**TEXT TO READ**
══════
Paul Bieber - Piper Jaffray
And then quickly on the taxes, what tax rate should we assume for 2007?
Sam Sun
Yes this is Sam. About the tax rate, actually starting from 2007 most of our KongZhong group's companies, their tax holidays ended. But of course starting from 2007, we are going to have 50% tax rate reduction. The standard tax rate for our type of high-tech companies is 15%. So the 50% reduction, meaning that in 2007 we are going to have an average 7.5% income tax rate. But in addition to that, there will be some expenses that according to our China tax code that are not allowed for tax deductions. So, I think a reasonable estimate would be 7.5% of tax rate plus a rough $1 million tax expenses for those non-tax-deductible items.
Paul Bieber - Piper Jaffray
Okay. Thank you very much.
Sam Sun
Thank you.
Operator
Your next question comes from the line of Lin Shi with Lehman Brothers. Please proceed.
Lin Shi - Lehman Brothers
Hi, good morning. Thank you for taking my question. The first question is on Kong.net. If possible it would be great if you can provide us some growth or any data on user traffic and also the ranking of China Mobile?
Nick Yang
This is Nick, the President for the company. About the user traffic and data, we haven't disclosed this number. There hasn't been an [operative] party who has a good track of all the websites. The problem with that, by disclosing by our self is that, because in the market there are lots of people, lots of private sites who yell out very number and also they have different ways. They can increase their traffic and increase their data, page views, and other numbers. So, we don't want to get into game, that's why we haven't disclosed these numbers. But we can assure you that we are one of the leading wireless Internet portals and we have continued to invest a lot of efforts in building our traffic and user numbers internally. And also because the number I think Yunfan has given in his comments is a number we gave out as our revenue target, until the amortizing is in this space.
Lin Shi - Lehman Brothers
Okay, thanks. Also for your advertising client base would you give a little bit more color?
Sam Sun
Yeah this is Sam. Now for the advertising customers, say for Q4 of 2006 we actually have about 10 advertising customers. They come in from all different categories. First category, they comes from the cell phones manufacturers which is quite outstanding because they are may be the first group of people who kind of set this mobile advertising concept, so Motorola and Sony Ericsson. The second category is coming from car manufacturers like BMW. Third category is coming from consumer products like Pepsi. Fourth category is coming from financial institutions; we have DBS as our advertising customer. And we also have some other customers, small ones.
Lin Shi - Lehman Brothers
Alright, that's helpful. Another thing is I noticed your SMS revenue despite a very hard market condition actually grew Q-on-Q. Could you please explain the reasons behind?
Sam Sun
Yes the SMS revenue grew in Q4, primary coming from the non-China Mobile revenue because of the Sharp Edge integration. As we mentioned before, we acquired Sharp Edge in Q1 2006. And towards the end of Q3, we have successfully integrated Sharp Edge's operation into our operations. So in Q4, we actually enjoyed some synergy from them. And also in Q4, we made a lot of efforts in working with those non-China Mobile telecom operators, namely; China Telecom, China Netcom and China Unicom. So, we got pretty good revenue from them. Those are 2G services, so most of those 2G services are actually coming from the SMS.
══════
**TASK INSTRUCTIONS**
Carry on the KongZhong earnings call transcript from the end of Sam Sun's last answer. The data after this point is separate from the call transcript.
══════
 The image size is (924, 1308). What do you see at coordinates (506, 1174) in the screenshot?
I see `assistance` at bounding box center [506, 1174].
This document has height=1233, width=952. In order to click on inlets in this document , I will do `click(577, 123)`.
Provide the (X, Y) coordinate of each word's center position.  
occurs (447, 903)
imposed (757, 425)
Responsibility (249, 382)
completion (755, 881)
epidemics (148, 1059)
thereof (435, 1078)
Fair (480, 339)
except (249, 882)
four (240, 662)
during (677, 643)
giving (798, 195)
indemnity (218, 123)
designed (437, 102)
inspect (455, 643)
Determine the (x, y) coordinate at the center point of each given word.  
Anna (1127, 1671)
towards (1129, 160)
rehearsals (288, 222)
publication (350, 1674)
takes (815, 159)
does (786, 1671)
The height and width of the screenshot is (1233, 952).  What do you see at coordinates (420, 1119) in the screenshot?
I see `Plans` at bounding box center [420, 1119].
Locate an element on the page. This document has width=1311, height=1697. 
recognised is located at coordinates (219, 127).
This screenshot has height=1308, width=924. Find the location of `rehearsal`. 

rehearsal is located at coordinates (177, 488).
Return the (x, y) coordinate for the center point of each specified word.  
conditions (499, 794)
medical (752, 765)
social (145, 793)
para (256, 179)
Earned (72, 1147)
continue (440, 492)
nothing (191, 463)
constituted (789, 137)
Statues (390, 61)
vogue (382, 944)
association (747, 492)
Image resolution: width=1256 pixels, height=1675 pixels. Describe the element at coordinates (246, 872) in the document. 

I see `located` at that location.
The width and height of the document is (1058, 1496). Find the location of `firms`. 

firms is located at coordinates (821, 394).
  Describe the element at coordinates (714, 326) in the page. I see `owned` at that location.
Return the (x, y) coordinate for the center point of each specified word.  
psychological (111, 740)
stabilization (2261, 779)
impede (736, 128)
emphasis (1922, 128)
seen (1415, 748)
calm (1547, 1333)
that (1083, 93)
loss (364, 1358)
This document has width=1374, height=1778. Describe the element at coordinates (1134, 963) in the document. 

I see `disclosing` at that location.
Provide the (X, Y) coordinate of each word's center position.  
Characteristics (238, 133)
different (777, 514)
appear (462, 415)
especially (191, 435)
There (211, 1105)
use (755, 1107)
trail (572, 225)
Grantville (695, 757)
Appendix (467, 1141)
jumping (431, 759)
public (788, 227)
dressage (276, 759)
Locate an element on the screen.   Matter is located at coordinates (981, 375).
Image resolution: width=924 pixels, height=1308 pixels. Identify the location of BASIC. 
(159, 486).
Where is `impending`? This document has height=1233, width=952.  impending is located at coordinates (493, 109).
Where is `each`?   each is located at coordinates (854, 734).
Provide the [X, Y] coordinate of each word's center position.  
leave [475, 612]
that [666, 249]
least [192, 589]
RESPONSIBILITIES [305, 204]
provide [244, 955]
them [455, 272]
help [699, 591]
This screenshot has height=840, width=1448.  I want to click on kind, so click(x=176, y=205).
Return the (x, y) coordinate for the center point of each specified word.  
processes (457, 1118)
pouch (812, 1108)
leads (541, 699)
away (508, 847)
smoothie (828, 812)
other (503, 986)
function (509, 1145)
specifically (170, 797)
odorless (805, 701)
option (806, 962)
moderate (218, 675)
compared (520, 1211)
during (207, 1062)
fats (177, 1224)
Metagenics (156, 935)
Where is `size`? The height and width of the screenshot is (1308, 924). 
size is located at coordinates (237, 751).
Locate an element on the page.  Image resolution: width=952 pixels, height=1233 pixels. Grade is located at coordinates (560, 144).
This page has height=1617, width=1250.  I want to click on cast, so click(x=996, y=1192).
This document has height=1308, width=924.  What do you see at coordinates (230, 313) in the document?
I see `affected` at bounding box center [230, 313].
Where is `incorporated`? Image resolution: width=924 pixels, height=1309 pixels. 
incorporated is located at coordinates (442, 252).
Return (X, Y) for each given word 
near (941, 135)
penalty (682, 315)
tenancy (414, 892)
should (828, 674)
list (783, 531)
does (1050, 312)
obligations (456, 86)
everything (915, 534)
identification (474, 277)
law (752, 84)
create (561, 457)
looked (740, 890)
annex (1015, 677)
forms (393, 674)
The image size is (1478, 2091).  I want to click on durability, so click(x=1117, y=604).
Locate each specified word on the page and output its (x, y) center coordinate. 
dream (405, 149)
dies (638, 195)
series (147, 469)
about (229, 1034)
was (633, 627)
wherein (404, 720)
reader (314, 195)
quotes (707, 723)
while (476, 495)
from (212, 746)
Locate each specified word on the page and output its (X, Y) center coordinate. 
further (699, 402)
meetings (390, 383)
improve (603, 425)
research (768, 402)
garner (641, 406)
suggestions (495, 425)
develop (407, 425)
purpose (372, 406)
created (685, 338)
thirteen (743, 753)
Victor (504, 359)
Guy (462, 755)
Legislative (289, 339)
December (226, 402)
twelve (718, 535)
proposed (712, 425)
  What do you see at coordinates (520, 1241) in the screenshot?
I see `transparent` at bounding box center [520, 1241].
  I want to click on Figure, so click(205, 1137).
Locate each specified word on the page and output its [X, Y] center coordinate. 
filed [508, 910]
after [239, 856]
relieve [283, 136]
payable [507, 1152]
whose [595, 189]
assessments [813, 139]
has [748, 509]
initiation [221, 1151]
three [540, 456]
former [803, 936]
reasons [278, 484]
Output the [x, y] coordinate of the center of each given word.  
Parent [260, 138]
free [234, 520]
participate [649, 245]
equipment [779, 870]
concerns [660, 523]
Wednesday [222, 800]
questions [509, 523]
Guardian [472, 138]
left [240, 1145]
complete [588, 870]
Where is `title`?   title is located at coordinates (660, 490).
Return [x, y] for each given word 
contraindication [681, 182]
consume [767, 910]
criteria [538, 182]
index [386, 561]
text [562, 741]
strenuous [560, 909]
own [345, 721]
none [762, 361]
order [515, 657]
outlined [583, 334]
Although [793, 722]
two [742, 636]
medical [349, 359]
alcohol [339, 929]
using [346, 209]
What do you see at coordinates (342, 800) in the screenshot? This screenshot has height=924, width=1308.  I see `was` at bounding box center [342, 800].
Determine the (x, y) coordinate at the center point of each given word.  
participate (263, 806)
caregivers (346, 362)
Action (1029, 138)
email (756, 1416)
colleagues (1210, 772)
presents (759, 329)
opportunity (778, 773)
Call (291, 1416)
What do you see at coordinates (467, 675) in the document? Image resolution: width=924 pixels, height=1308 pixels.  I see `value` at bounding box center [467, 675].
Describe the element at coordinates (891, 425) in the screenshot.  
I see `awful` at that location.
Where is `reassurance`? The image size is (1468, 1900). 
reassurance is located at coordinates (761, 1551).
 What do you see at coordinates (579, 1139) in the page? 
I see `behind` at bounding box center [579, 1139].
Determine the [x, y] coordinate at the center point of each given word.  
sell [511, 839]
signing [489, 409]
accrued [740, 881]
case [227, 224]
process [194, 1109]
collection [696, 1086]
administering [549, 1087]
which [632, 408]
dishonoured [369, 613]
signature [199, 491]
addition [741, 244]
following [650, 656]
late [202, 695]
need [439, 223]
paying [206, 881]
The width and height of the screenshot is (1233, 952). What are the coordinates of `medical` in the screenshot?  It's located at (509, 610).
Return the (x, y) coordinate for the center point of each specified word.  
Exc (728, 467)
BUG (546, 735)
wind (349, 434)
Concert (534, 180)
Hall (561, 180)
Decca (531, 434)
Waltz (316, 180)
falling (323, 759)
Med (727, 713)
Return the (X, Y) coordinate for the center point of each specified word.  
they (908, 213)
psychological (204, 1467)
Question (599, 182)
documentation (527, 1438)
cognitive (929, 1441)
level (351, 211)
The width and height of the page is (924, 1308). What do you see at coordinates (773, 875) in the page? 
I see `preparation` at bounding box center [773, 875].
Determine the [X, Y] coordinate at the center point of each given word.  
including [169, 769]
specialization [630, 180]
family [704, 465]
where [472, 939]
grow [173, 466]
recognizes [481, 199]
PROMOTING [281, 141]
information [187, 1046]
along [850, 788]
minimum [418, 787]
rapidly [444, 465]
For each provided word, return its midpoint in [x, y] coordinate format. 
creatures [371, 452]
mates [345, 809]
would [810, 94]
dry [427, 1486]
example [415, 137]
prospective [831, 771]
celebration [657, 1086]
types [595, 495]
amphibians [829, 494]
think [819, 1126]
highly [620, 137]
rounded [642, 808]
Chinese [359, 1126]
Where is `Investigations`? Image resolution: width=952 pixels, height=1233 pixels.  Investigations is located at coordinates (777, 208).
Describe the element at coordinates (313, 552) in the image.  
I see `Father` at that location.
══════
**ANSWER TO THIS EXERCISE**
And also looking forward, we think the SMS revenue is going to have a decrease in Q1, mainly because the double confirmation implemented by China Unicom actually. They also implemented double confirmation. And we think the other two, probably China Telecom and China Netcom they are also implementing this double conformation, although a little bit later than China Mobile. So, SMS revenue in Q4 still high was again, better than our expectations, but I guess probably it's more of a one-off case.
Lin Shi - Lehman Brothers
Okay, thank you. My last question, would you please just give us some of a trend for each of your business lines going into Q1 '07?
Sam Sun
Yes, sure we can. In terms of Q1, in WAP, I think we are going to have a little growth, may be single-digit growth. That's more of a seasonal factor. And on the SMS line, we are going to have decreased our estimate right now. Probably the decrease will be around 30%. For MMS, MMS is also going to be decreased. We guess, probably it will be around mid teens. And IVR probably will see a slight increase, that's more of a seasonal factor. And for Java's and CRBT, we guess, it will be pretty flat compared to Q4 2006.
Lin Shi - Lehman Brothers
Okay. So for WVAS business as a whole, which would be your highlighted business line going forward in a slightly longer term?
Sam Sun
I guess right now, we actually are focusing on all the major WVAS lines because there is such a big user base there. There are high-end users, low-end users. Someone enjoys WAP, someone enjoys games, online games, and someone enjoy SMS, MMS. So, we are actually focusing on all these major categories.
Lin Shi - Lehman Brothers
Okay. Great, thank you.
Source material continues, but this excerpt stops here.